8 thoughts on “The Cows Keep Comin’

  1. So… turns out a labyrinth is a maze, but with only one possible path. So, if Theseus is going to get lost, it must be a maze. Nice one.

    Also, the sails were to show that Theseus was alive. The ship would have come back anyway. Some stories say that the "leaving the sails black" thing was caused by Theseus leaving Ariadne on Naxos, because, when Dionysus swung by, she went with him if he made Theseus forget to switch the sails. Others say Theseus was just thick.
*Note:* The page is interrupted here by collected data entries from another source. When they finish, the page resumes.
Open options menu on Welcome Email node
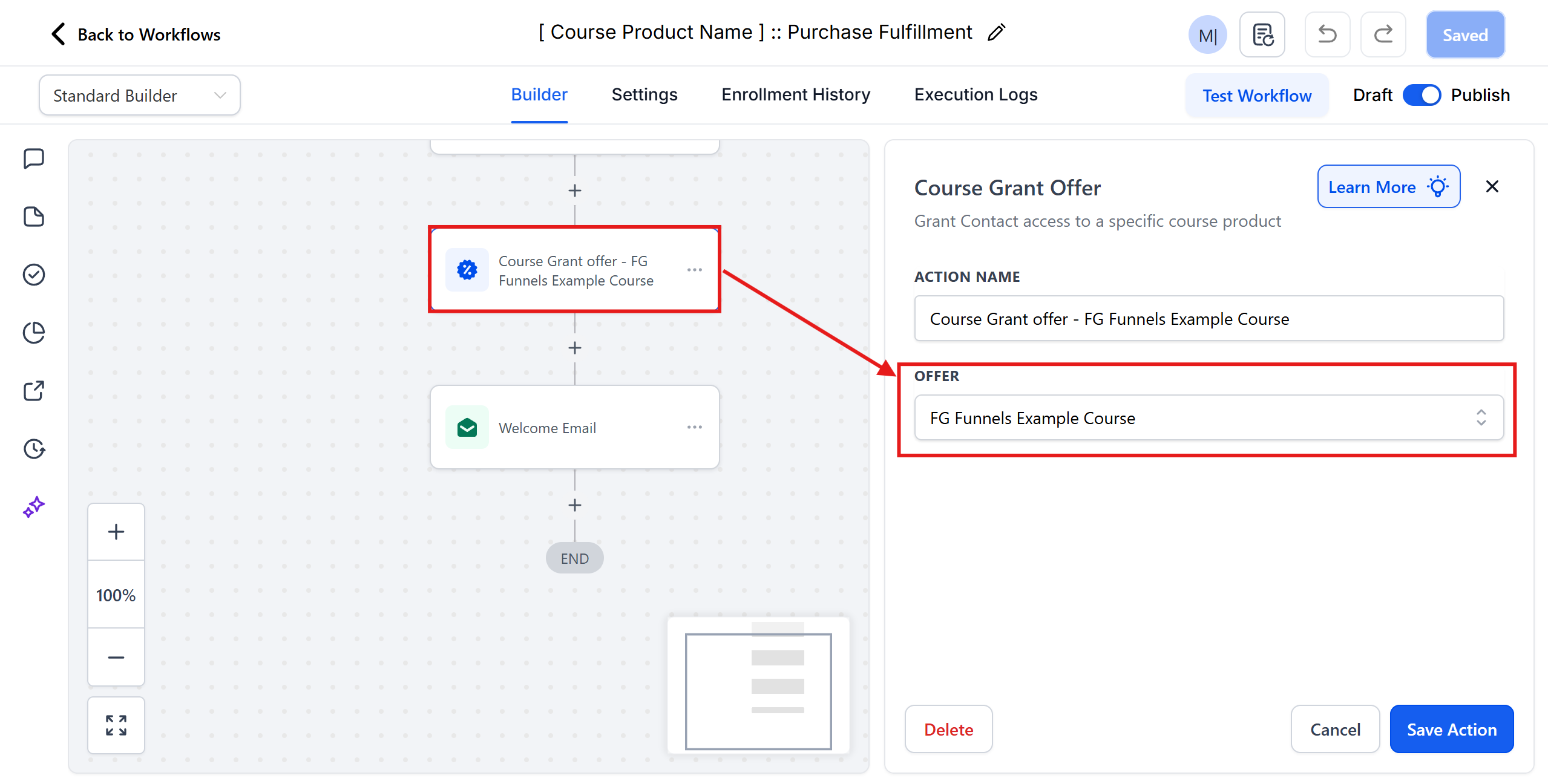 tap(694, 427)
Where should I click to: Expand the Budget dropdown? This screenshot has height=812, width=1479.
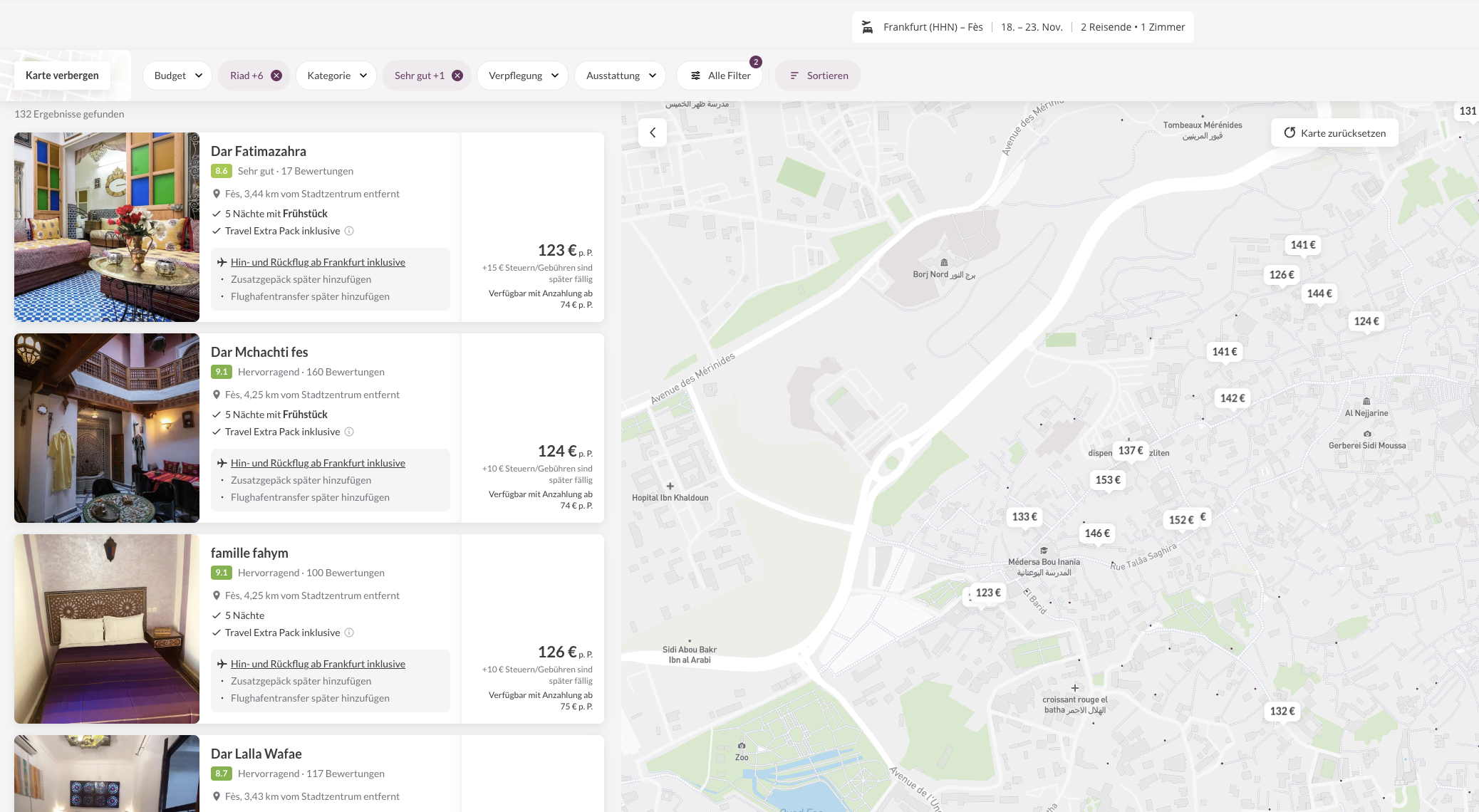[x=177, y=76]
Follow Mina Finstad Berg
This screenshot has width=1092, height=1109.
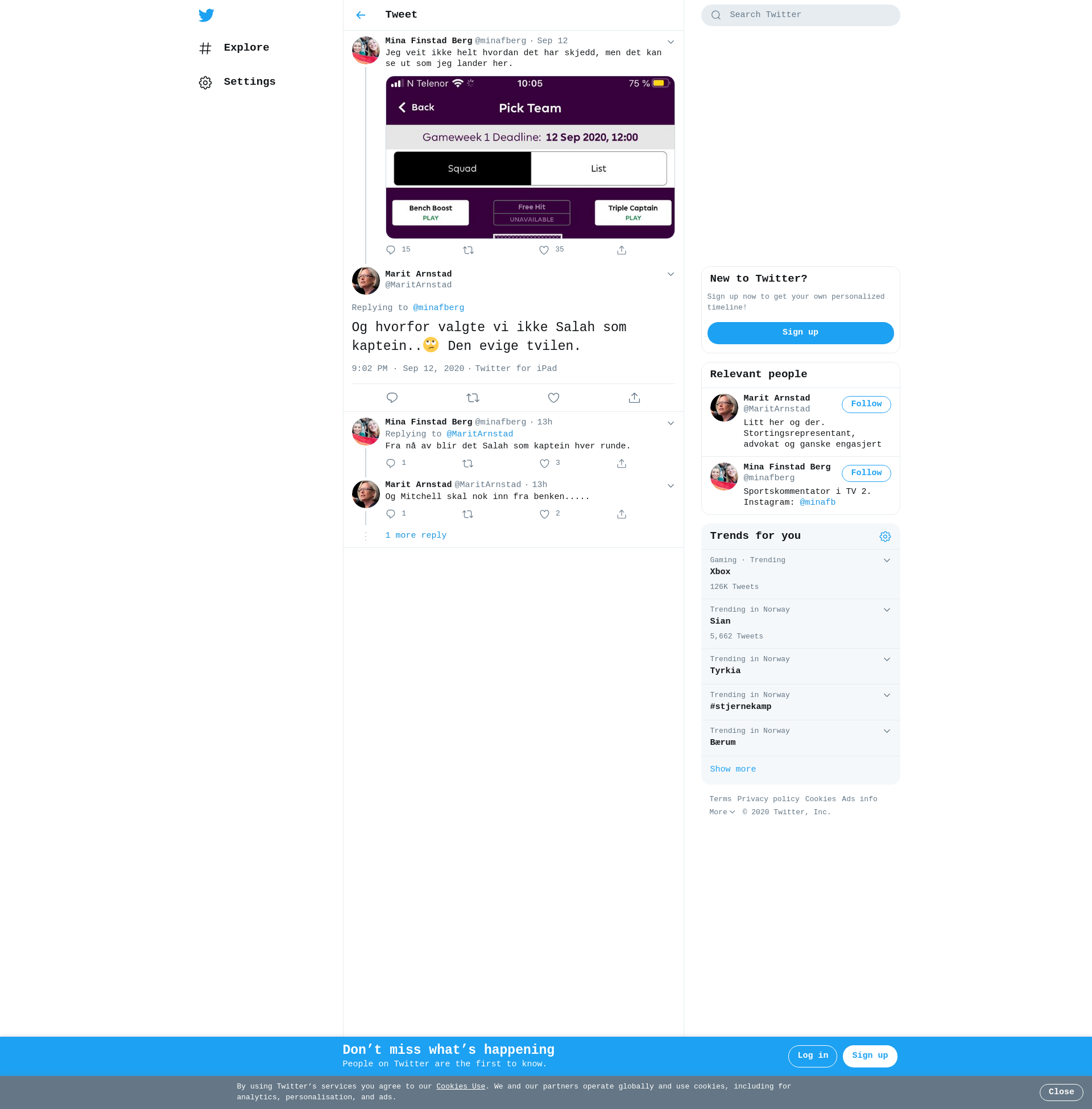click(x=866, y=473)
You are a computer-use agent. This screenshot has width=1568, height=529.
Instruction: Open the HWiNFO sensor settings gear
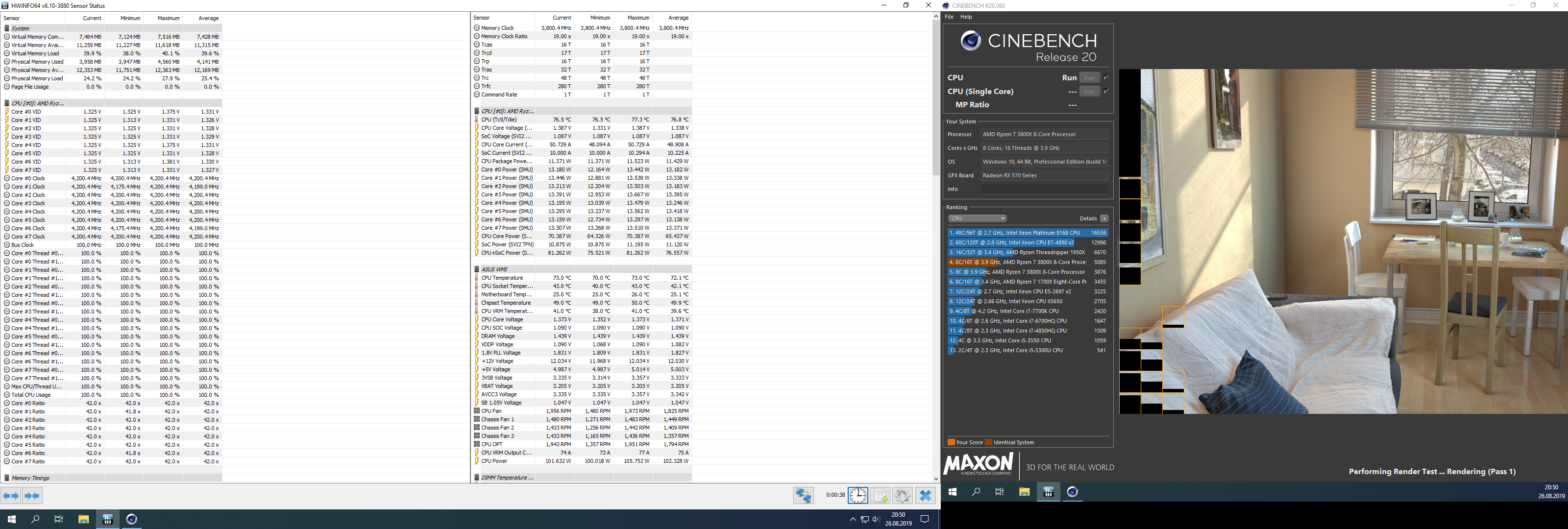[903, 496]
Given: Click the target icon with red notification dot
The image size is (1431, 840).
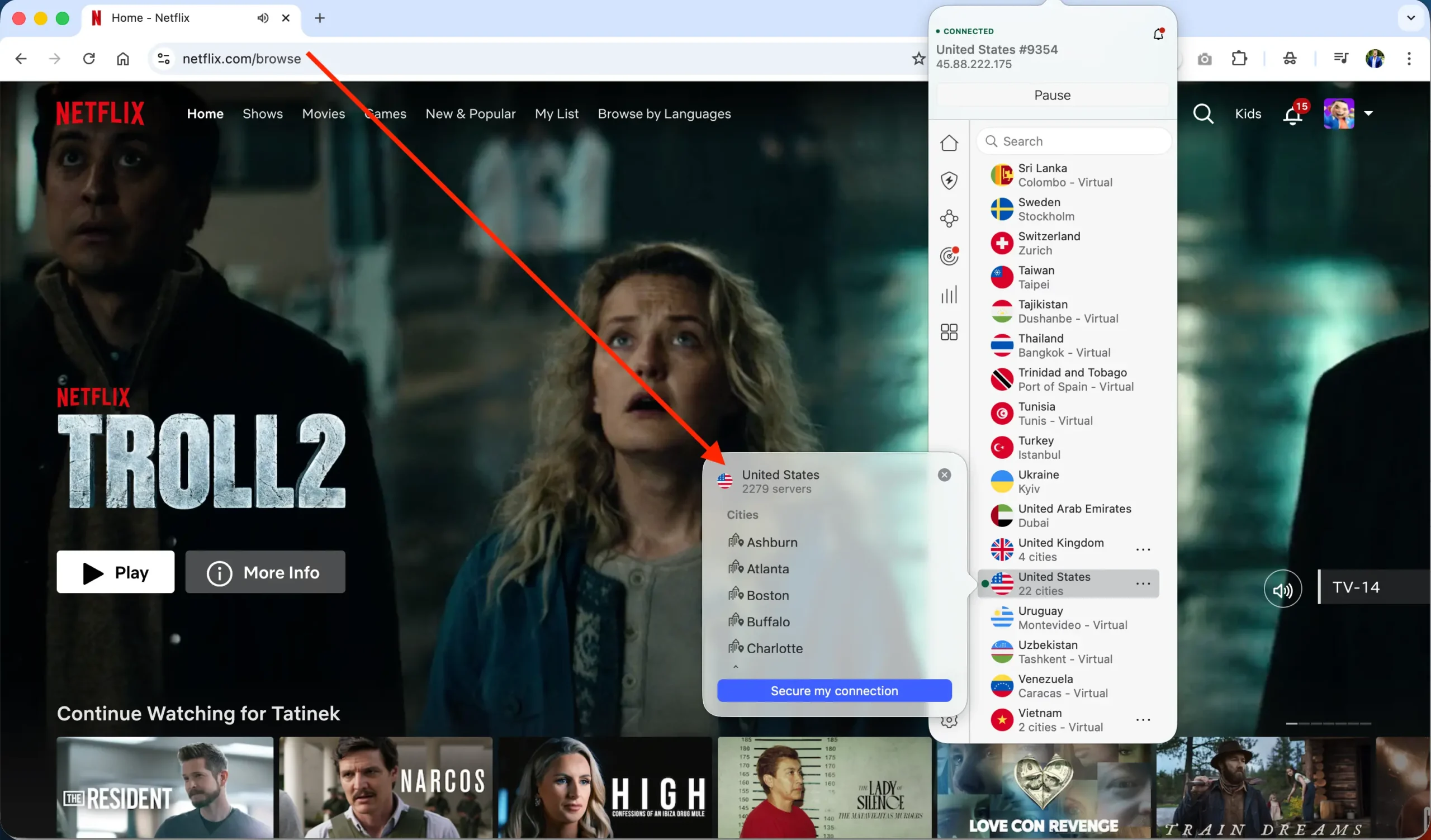Looking at the screenshot, I should coord(949,256).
    Great retelling. This site is going to eat up my time for a few days now. 😀

  2. Regarding the "14 teenagers every 10 years" Minotaur Weight Loss Plan, remember that Crete used to RUN the Aegean back in the day. Athens wasn't the only podunk town forced to cough up a boatload of teen flesh or lose Most Favored Mythic City status.
    As I'm pretty sure you knew.


  3. The Minoans, who lived on Crete before the Mycenaeans or the Greeks, worshipped cows.

    I have no proof of this, but I'd be willing to bet that the whole cow sex thing was thought up by the Mycenaeans to give them an excuse to invade and trash the place.

    Just like the 'labyrinth' actually refers to Minoan palace bureaucracy.

    BTW I discovered this site a couple of weeks ago and I am now totally addicted. NICE JOB.